= Will Jacobs =

American comics and humor writer (born 1955)

Will Jacobs (born 1955) is an American comics and humor writer. He was co-author with Gerard Jones on The Beaver Papers, The Comic Book Heroes, and the comic book The Trouble with Girls (1987–1993). He was a contributor to National Lampoon magazine and various DC Comics.

From 1984 to 1986, Jacobs and his writing partner Gerard Jones wrote articles about the Silver Age of Comics for the hobbyist publication Comics Feature. From 1983 to 1988, Jones and Jacobs were contributors to National Lampoon magazine. In 1984, the pair published The Beaver Papers (Crown Publishers, 1984), a book parodying the TV series Leave It to Beaver.

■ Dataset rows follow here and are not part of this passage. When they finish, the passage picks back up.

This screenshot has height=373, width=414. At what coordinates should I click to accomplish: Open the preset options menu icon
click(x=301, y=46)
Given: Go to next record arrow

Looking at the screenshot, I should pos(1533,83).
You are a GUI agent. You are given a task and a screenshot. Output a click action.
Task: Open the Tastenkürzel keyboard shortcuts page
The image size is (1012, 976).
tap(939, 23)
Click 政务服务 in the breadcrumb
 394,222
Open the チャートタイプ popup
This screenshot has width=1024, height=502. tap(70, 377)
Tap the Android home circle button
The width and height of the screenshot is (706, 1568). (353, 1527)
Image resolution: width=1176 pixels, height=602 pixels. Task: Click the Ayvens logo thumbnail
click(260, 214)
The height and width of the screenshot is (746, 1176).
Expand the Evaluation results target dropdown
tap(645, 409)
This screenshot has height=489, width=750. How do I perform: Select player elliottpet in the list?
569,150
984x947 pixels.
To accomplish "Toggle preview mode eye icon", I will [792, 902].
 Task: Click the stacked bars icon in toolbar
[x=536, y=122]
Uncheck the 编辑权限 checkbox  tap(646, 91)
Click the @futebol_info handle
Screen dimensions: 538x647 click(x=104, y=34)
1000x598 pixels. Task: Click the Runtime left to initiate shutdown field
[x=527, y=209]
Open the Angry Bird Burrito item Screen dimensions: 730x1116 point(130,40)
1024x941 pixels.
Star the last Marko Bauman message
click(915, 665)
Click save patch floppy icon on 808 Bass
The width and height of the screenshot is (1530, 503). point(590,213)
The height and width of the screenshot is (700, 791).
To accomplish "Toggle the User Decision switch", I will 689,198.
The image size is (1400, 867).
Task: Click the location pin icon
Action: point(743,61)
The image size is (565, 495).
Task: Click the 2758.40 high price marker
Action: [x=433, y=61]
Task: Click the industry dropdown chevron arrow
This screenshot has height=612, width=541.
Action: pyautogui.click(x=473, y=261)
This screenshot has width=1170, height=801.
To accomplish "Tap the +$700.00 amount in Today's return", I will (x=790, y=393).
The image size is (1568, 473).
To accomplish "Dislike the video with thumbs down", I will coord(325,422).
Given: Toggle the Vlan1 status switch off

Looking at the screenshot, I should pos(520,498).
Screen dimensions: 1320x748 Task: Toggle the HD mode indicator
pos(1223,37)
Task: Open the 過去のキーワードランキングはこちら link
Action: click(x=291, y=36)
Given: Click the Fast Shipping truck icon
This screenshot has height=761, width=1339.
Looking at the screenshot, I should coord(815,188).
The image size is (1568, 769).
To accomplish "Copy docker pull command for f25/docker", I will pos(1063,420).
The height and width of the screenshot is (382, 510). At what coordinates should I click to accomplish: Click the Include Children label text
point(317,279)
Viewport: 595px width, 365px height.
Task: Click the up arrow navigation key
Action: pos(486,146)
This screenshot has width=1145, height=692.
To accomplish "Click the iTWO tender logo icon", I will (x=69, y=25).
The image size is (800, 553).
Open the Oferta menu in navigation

And in 1985, they wrote The Comic Book Heroes, a book dedicated to the history of the American comic book industry from the Silver Age to the present.

Jacobs left professional writing in the 1990s to start a used and antiquarian book service, Avalon Books.

He and Jones returned to humorous fiction in 2014 with The Beaver Papers 2 (Atomic Drop Press) and My Pal Splendid Man (Atomic Drop Press, 2015).

== Bibliography ==
- (with Gerard Jones) The Beaver Papers: The Story of the Lost Season (Crown Publishers, 1984, ISBN 978-0-517-54991-9)
- (with Gerard Jones) The Comic Book Heroes: The First History of Modern Comic Books – From the Silver Age to the Present (Crown Publishing Group 1985, 1996 – revised edition – ISBN 0-517-55440-2)
- (with Gerard Jones and Tim Hamilton) The Trouble with Girls Malibu Comics, 1987)
- (with Gerard Jones) The Beaver Papers 2: The Fall of the Beaver (Atomic Drop Press, 2014, ISBN 978-0982766989)
- (with Gerard Jones) My Pal Splendid Man (Atomic Drop Press, 2015, ISBN 978-0996525916)

==See also==
- Tim Hamilton (illustrator)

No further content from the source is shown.